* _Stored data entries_
▬▬▬▬▬▬▬▬▬▬
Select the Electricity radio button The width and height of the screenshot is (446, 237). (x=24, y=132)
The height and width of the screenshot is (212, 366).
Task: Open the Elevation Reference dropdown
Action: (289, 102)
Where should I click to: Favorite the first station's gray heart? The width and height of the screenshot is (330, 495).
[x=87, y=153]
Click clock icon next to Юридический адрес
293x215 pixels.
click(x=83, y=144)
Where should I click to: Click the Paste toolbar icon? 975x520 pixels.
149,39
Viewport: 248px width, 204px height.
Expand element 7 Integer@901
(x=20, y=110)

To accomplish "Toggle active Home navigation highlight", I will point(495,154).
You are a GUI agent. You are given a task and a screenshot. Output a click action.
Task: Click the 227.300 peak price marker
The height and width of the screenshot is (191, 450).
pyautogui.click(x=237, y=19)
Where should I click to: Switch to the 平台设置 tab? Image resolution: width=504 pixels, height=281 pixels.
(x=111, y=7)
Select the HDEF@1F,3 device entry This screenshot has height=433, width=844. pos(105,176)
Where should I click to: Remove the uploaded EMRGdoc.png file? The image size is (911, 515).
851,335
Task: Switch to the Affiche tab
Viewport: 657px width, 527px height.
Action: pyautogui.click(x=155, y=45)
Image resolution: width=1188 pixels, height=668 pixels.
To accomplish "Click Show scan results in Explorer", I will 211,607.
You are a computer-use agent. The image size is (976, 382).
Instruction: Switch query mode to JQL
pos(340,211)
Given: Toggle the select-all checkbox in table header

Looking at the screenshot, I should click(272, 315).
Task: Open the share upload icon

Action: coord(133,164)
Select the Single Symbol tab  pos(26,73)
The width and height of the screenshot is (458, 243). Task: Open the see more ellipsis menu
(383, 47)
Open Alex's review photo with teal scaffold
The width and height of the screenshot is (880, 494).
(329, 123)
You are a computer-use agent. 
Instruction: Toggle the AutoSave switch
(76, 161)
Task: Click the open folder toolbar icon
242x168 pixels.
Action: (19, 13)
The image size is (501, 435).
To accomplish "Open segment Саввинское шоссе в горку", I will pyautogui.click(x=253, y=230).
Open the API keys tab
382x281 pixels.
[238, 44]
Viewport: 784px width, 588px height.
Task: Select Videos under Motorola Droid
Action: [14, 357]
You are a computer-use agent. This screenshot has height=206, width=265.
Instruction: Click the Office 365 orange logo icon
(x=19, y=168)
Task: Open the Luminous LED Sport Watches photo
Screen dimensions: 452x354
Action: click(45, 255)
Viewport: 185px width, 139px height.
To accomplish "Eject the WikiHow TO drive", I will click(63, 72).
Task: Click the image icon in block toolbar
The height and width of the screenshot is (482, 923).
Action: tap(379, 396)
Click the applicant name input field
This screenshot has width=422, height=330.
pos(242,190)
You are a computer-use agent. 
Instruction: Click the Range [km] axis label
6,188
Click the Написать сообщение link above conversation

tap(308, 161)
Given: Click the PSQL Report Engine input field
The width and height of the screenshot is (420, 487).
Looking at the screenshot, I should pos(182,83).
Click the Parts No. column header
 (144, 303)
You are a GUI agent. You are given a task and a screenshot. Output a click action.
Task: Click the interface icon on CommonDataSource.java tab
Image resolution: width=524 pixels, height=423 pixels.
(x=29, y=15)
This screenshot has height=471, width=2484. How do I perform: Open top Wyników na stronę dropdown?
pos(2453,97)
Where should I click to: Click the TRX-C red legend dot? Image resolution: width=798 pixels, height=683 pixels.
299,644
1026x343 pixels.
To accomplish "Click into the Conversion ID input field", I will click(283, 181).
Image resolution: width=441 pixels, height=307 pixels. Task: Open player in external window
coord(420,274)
▬▬▬▬▬▬▬▬▬▬
* _Problem to solve_
Please give every entry again, precisely as it appears.

* _Your solution_
Select the Electricity radio button The width and height of the screenshot is (446, 237). (x=24, y=132)
The height and width of the screenshot is (212, 366).
Task: Open the Elevation Reference dropdown
Action: (289, 102)
Where should I click to: Favorite the first station's gray heart? The width and height of the screenshot is (330, 495).
[x=87, y=153]
Click clock icon next to Юридический адрес
293x215 pixels.
click(x=83, y=144)
Where should I click to: Click the Paste toolbar icon? 975x520 pixels.
149,39
Viewport: 248px width, 204px height.
Expand element 7 Integer@901
(x=20, y=110)

To accomplish "Toggle active Home navigation highlight", I will point(495,154).
You are a GUI agent. You are given a task and a screenshot. Output a click action.
Task: Click the 227.300 peak price marker
The height and width of the screenshot is (191, 450).
pyautogui.click(x=237, y=19)
Where should I click to: Switch to the 平台设置 tab? Image resolution: width=504 pixels, height=281 pixels.
(x=111, y=7)
Select the HDEF@1F,3 device entry This screenshot has height=433, width=844. pos(105,176)
Where should I click to: Remove the uploaded EMRGdoc.png file? The image size is (911, 515).
851,335
Task: Switch to the Affiche tab
Viewport: 657px width, 527px height.
Action: pyautogui.click(x=155, y=45)
Image resolution: width=1188 pixels, height=668 pixels.
To accomplish "Click Show scan results in Explorer", I will 211,607.
You are a computer-use agent. The image size is (976, 382).
Instruction: Switch query mode to JQL
pos(340,211)
Given: Toggle the select-all checkbox in table header

Looking at the screenshot, I should click(272, 315).
Task: Open the share upload icon

Action: coord(133,164)
Select the Single Symbol tab  pos(26,73)
The width and height of the screenshot is (458, 243). Task: Open the see more ellipsis menu
(383, 47)
Open Alex's review photo with teal scaffold
The width and height of the screenshot is (880, 494).
(329, 123)
You are a computer-use agent. 
Instruction: Toggle the AutoSave switch
(76, 161)
Task: Click the open folder toolbar icon
242x168 pixels.
Action: (19, 13)
The image size is (501, 435).
To accomplish "Open segment Саввинское шоссе в горку", I will pyautogui.click(x=253, y=230).
Open the API keys tab
382x281 pixels.
[238, 44]
Viewport: 784px width, 588px height.
Task: Select Videos under Motorola Droid
Action: [14, 357]
You are a computer-use agent. This screenshot has height=206, width=265.
Instruction: Click the Office 365 orange logo icon
(x=19, y=168)
Task: Open the Luminous LED Sport Watches photo
Screen dimensions: 452x354
Action: click(45, 255)
Viewport: 185px width, 139px height.
To accomplish "Eject the WikiHow TO drive", I will click(63, 72).
Task: Click the image icon in block toolbar
The height and width of the screenshot is (482, 923).
Action: tap(379, 396)
Click the applicant name input field
This screenshot has width=422, height=330.
pos(242,190)
You are a computer-use agent. 
Instruction: Click the Range [km] axis label
6,188
Click the Написать сообщение link above conversation

tap(308, 161)
Given: Click the PSQL Report Engine input field
The width and height of the screenshot is (420, 487).
Looking at the screenshot, I should pos(182,83).
Click the Parts No. column header
 (144, 303)
You are a GUI agent. You are given a task and a screenshot. Output a click action.
Task: Click the interface icon on CommonDataSource.java tab
Image resolution: width=524 pixels, height=423 pixels.
(x=29, y=15)
This screenshot has height=471, width=2484. How do I perform: Open top Wyników na stronę dropdown?
pos(2453,97)
Where should I click to: Click the TRX-C red legend dot? Image resolution: width=798 pixels, height=683 pixels.
299,644
1026x343 pixels.
To accomplish "Click into the Conversion ID input field", I will click(283, 181).
Image resolution: width=441 pixels, height=307 pixels. Task: Open player in external window
coord(420,274)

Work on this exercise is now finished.